*Task brief*. Copy the listing out exactly as shown.
Start of Data under study
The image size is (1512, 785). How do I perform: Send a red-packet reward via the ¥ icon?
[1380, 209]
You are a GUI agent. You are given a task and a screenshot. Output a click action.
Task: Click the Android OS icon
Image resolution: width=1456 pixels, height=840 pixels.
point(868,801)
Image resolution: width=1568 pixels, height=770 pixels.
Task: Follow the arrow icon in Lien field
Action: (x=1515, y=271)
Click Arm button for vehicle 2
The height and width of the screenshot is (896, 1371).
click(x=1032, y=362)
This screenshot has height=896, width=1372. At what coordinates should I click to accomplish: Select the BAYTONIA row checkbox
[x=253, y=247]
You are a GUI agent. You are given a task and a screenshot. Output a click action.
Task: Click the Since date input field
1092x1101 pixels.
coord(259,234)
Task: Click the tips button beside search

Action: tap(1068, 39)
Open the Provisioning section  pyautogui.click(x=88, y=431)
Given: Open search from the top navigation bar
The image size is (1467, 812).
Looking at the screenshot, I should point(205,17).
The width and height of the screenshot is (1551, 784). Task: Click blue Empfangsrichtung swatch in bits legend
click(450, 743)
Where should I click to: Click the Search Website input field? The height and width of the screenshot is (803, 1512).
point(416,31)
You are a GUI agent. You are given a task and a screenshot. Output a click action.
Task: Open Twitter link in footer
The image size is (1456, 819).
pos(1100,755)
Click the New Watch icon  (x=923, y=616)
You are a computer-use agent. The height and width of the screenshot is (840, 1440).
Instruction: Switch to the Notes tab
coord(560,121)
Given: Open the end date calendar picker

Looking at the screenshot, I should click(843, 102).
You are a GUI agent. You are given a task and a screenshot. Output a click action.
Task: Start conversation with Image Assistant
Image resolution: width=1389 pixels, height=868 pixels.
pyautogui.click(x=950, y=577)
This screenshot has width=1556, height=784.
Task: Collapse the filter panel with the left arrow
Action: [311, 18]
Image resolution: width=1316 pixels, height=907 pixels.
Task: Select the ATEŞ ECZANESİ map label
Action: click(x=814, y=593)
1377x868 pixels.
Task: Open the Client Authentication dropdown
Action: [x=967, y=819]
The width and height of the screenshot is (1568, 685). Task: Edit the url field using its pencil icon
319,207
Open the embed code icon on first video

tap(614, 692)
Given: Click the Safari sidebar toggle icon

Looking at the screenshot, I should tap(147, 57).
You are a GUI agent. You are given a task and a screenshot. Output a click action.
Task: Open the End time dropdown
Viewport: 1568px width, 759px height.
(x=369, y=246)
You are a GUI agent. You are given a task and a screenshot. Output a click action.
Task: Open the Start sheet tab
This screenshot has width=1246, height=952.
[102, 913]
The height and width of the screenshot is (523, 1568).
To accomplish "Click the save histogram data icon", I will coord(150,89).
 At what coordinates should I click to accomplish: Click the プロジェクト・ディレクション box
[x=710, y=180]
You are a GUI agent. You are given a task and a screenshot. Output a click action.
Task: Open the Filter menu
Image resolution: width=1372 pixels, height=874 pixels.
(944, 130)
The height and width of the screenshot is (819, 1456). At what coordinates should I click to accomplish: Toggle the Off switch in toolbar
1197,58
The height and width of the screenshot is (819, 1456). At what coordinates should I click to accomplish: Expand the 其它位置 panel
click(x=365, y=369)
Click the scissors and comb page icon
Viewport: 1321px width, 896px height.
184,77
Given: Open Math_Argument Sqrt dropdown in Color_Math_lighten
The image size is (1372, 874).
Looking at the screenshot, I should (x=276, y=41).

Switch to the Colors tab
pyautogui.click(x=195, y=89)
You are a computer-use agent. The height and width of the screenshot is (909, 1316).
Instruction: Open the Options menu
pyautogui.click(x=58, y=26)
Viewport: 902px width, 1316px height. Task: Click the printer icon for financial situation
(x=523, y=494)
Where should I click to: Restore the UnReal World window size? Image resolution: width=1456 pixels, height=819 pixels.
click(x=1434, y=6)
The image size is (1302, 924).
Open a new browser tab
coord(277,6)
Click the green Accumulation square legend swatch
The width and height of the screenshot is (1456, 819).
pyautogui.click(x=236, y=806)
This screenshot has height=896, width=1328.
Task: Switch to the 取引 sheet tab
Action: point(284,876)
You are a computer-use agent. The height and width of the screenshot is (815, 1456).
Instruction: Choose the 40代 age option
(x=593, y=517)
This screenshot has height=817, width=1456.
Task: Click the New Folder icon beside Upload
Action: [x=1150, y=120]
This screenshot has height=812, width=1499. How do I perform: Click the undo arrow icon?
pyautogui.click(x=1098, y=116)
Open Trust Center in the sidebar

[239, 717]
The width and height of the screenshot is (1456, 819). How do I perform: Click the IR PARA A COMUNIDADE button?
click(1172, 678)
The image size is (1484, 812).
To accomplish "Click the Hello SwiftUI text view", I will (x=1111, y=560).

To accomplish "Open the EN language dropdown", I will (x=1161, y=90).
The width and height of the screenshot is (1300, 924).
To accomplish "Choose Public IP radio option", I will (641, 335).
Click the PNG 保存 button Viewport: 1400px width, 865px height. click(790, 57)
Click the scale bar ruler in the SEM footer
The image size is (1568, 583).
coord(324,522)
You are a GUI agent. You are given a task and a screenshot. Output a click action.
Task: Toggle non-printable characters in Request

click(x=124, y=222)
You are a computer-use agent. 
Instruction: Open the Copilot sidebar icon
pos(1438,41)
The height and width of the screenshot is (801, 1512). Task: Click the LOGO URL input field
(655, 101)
End of Data under study
*Result for this task*.
The image size is (1512, 785). How do I perform: Send a red-packet reward via the ¥ icon?
[1380, 209]
You are a GUI agent. You are given a task and a screenshot. Output a click action.
Task: Click the Android OS icon
Image resolution: width=1456 pixels, height=840 pixels.
point(868,801)
Image resolution: width=1568 pixels, height=770 pixels.
Task: Follow the arrow icon in Lien field
Action: (x=1515, y=271)
Click Arm button for vehicle 2
The height and width of the screenshot is (896, 1371).
click(x=1032, y=362)
This screenshot has height=896, width=1372. At what coordinates should I click to accomplish: Select the BAYTONIA row checkbox
[x=253, y=247]
You are a GUI agent. You are given a task and a screenshot. Output a click action.
Task: Click the Since date input field
1092x1101 pixels.
coord(259,234)
Task: Click the tips button beside search

Action: tap(1068, 39)
Open the Provisioning section  pyautogui.click(x=88, y=431)
Given: Open search from the top navigation bar
The image size is (1467, 812).
Looking at the screenshot, I should point(205,17).
The width and height of the screenshot is (1551, 784). Task: Click blue Empfangsrichtung swatch in bits legend
click(450, 743)
Where should I click to: Click the Search Website input field? The height and width of the screenshot is (803, 1512).
point(416,31)
You are a GUI agent. You are given a task and a screenshot. Output a click action.
Task: Open Twitter link in footer
The image size is (1456, 819).
pos(1100,755)
Click the New Watch icon  (x=923, y=616)
You are a computer-use agent. The height and width of the screenshot is (840, 1440).
Instruction: Switch to the Notes tab
coord(560,121)
Given: Open the end date calendar picker

Looking at the screenshot, I should click(843, 102).
You are a GUI agent. You are given a task and a screenshot. Output a click action.
Task: Start conversation with Image Assistant
Image resolution: width=1389 pixels, height=868 pixels.
pyautogui.click(x=950, y=577)
This screenshot has width=1556, height=784.
Task: Collapse the filter panel with the left arrow
Action: [311, 18]
Image resolution: width=1316 pixels, height=907 pixels.
Task: Select the ATEŞ ECZANESİ map label
Action: click(x=814, y=593)
1377x868 pixels.
Task: Open the Client Authentication dropdown
Action: [x=967, y=819]
The width and height of the screenshot is (1568, 685). Task: Edit the url field using its pencil icon
319,207
Open the embed code icon on first video

tap(614, 692)
Given: Click the Safari sidebar toggle icon

Looking at the screenshot, I should tap(147, 57).
You are a GUI agent. You are given a task and a screenshot. Output a click action.
Task: Open the End time dropdown
Viewport: 1568px width, 759px height.
(x=369, y=246)
You are a GUI agent. You are given a task and a screenshot. Output a click action.
Task: Open the Start sheet tab
This screenshot has width=1246, height=952.
[102, 913]
The height and width of the screenshot is (523, 1568).
To accomplish "Click the save histogram data icon", I will coord(150,89).
 At what coordinates should I click to accomplish: Click the プロジェクト・ディレクション box
[x=710, y=180]
You are a GUI agent. You are given a task and a screenshot. Output a click action.
Task: Open the Filter menu
Image resolution: width=1372 pixels, height=874 pixels.
(944, 130)
The height and width of the screenshot is (819, 1456). At what coordinates should I click to accomplish: Toggle the Off switch in toolbar
1197,58
The height and width of the screenshot is (819, 1456). At what coordinates should I click to accomplish: Expand the 其它位置 panel
click(x=365, y=369)
Click the scissors and comb page icon
Viewport: 1321px width, 896px height.
184,77
Given: Open Math_Argument Sqrt dropdown in Color_Math_lighten
The image size is (1372, 874).
Looking at the screenshot, I should (x=276, y=41).

Switch to the Colors tab
pyautogui.click(x=195, y=89)
You are a computer-use agent. The height and width of the screenshot is (909, 1316).
Instruction: Open the Options menu
pyautogui.click(x=58, y=26)
Viewport: 902px width, 1316px height. Task: Click the printer icon for financial situation
(x=523, y=494)
Where should I click to: Restore the UnReal World window size? Image resolution: width=1456 pixels, height=819 pixels.
click(x=1434, y=6)
The image size is (1302, 924).
Open a new browser tab
coord(277,6)
Click the green Accumulation square legend swatch
The width and height of the screenshot is (1456, 819).
pyautogui.click(x=236, y=806)
This screenshot has height=896, width=1328.
Task: Switch to the 取引 sheet tab
Action: point(284,876)
You are a computer-use agent. The height and width of the screenshot is (815, 1456).
Instruction: Choose the 40代 age option
(x=593, y=517)
This screenshot has height=817, width=1456.
Task: Click the New Folder icon beside Upload
Action: [x=1150, y=120]
This screenshot has height=812, width=1499. How do I perform: Click the undo arrow icon?
pyautogui.click(x=1098, y=116)
Open Trust Center in the sidebar

[239, 717]
The width and height of the screenshot is (1456, 819). How do I perform: Click the IR PARA A COMUNIDADE button?
click(1172, 678)
The image size is (1484, 812).
To accomplish "Click the Hello SwiftUI text view", I will (x=1111, y=560).

To accomplish "Open the EN language dropdown", I will (x=1161, y=90).
The width and height of the screenshot is (1300, 924).
To accomplish "Choose Public IP radio option", I will (641, 335).
Click the PNG 保存 button Viewport: 1400px width, 865px height. click(790, 57)
Click the scale bar ruler in the SEM footer
The image size is (1568, 583).
coord(324,522)
You are a GUI agent. You are given a task and a screenshot. Output a click action.
Task: Toggle non-printable characters in Request

click(x=124, y=222)
You are a computer-use agent. 
Instruction: Open the Copilot sidebar icon
pos(1438,41)
The height and width of the screenshot is (801, 1512). Task: Click the LOGO URL input field
(655, 101)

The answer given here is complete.